**GIVEN TASK:** Reproduce each of the following rows verbatim, keeping every line as it appears.

**RECORDS FOR THE EXERCISE:**

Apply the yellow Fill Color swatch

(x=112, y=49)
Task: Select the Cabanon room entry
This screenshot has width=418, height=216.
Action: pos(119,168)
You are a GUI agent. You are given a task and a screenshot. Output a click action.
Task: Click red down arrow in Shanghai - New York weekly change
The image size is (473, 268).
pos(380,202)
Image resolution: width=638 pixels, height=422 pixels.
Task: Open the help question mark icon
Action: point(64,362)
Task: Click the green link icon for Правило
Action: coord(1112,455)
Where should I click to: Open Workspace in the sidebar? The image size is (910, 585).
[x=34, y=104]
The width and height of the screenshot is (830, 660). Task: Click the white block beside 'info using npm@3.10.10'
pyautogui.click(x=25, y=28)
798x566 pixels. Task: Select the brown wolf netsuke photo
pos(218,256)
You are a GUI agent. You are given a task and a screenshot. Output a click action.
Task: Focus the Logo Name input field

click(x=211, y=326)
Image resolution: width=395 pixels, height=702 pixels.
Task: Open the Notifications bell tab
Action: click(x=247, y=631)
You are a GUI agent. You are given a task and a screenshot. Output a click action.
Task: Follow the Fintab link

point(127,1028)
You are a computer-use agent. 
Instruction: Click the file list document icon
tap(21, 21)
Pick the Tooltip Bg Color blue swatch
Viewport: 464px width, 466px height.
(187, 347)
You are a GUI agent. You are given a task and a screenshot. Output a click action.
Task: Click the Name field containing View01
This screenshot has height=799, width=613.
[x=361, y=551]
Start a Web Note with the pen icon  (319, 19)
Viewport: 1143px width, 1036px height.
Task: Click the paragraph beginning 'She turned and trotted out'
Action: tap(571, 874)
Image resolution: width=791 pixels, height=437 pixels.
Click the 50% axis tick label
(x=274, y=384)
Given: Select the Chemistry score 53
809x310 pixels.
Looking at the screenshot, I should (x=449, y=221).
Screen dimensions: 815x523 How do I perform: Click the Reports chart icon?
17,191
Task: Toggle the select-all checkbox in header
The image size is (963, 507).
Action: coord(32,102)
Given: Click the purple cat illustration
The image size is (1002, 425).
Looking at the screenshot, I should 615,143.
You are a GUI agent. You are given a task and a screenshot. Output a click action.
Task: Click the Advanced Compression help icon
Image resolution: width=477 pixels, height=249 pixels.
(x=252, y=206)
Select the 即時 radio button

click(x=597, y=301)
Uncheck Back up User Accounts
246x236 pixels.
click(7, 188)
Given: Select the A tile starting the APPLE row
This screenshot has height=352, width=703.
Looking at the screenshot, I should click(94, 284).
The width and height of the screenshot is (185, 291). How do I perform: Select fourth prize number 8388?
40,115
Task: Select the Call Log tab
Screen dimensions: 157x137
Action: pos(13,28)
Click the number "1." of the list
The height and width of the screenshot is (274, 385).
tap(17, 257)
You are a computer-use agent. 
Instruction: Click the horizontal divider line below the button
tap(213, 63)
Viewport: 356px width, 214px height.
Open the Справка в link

**EXERCISE OUTPUT:**
Apply the yellow Fill Color swatch

(x=112, y=49)
Task: Select the Cabanon room entry
This screenshot has width=418, height=216.
Action: pos(119,168)
You are a GUI agent. You are given a task and a screenshot. Output a click action.
Task: Click red down arrow in Shanghai - New York weekly change
The image size is (473, 268).
pos(380,202)
Image resolution: width=638 pixels, height=422 pixels.
Task: Open the help question mark icon
Action: point(64,362)
Task: Click the green link icon for Правило
Action: coord(1112,455)
Where should I click to: Open Workspace in the sidebar? The image size is (910, 585).
[x=34, y=104]
The width and height of the screenshot is (830, 660). Task: Click the white block beside 'info using npm@3.10.10'
pyautogui.click(x=25, y=28)
798x566 pixels. Task: Select the brown wolf netsuke photo
pos(218,256)
You are a GUI agent. You are given a task and a screenshot. Output a click action.
Task: Focus the Logo Name input field

click(x=211, y=326)
Image resolution: width=395 pixels, height=702 pixels.
Task: Open the Notifications bell tab
Action: click(x=247, y=631)
You are a GUI agent. You are given a task and a screenshot. Output a click action.
Task: Follow the Fintab link

point(127,1028)
You are a computer-use agent. 
Instruction: Click the file list document icon
tap(21, 21)
Pick the Tooltip Bg Color blue swatch
Viewport: 464px width, 466px height.
(187, 347)
You are a GUI agent. You are given a task and a screenshot. Output a click action.
Task: Click the Name field containing View01
This screenshot has height=799, width=613.
[x=361, y=551]
Start a Web Note with the pen icon  (319, 19)
Viewport: 1143px width, 1036px height.
Task: Click the paragraph beginning 'She turned and trotted out'
Action: tap(571, 874)
Image resolution: width=791 pixels, height=437 pixels.
Click the 50% axis tick label
(x=274, y=384)
Given: Select the Chemistry score 53
809x310 pixels.
Looking at the screenshot, I should (x=449, y=221).
Screen dimensions: 815x523 How do I perform: Click the Reports chart icon?
17,191
Task: Toggle the select-all checkbox in header
The image size is (963, 507).
Action: coord(32,102)
Given: Click the purple cat illustration
The image size is (1002, 425).
Looking at the screenshot, I should 615,143.
You are a GUI agent. You are given a task and a screenshot. Output a click action.
Task: Click the Advanced Compression help icon
Image resolution: width=477 pixels, height=249 pixels.
(x=252, y=206)
Select the 即時 radio button

click(x=597, y=301)
Uncheck Back up User Accounts
246x236 pixels.
click(7, 188)
Given: Select the A tile starting the APPLE row
This screenshot has height=352, width=703.
Looking at the screenshot, I should click(94, 284).
The width and height of the screenshot is (185, 291). How do I perform: Select fourth prize number 8388?
40,115
Task: Select the Call Log tab
Screen dimensions: 157x137
Action: pos(13,28)
Click the number "1." of the list
The height and width of the screenshot is (274, 385).
tap(17, 257)
You are a computer-use agent. 
Instruction: Click the horizontal divider line below the button
tap(213, 63)
Viewport: 356px width, 214px height.
Open the Справка в link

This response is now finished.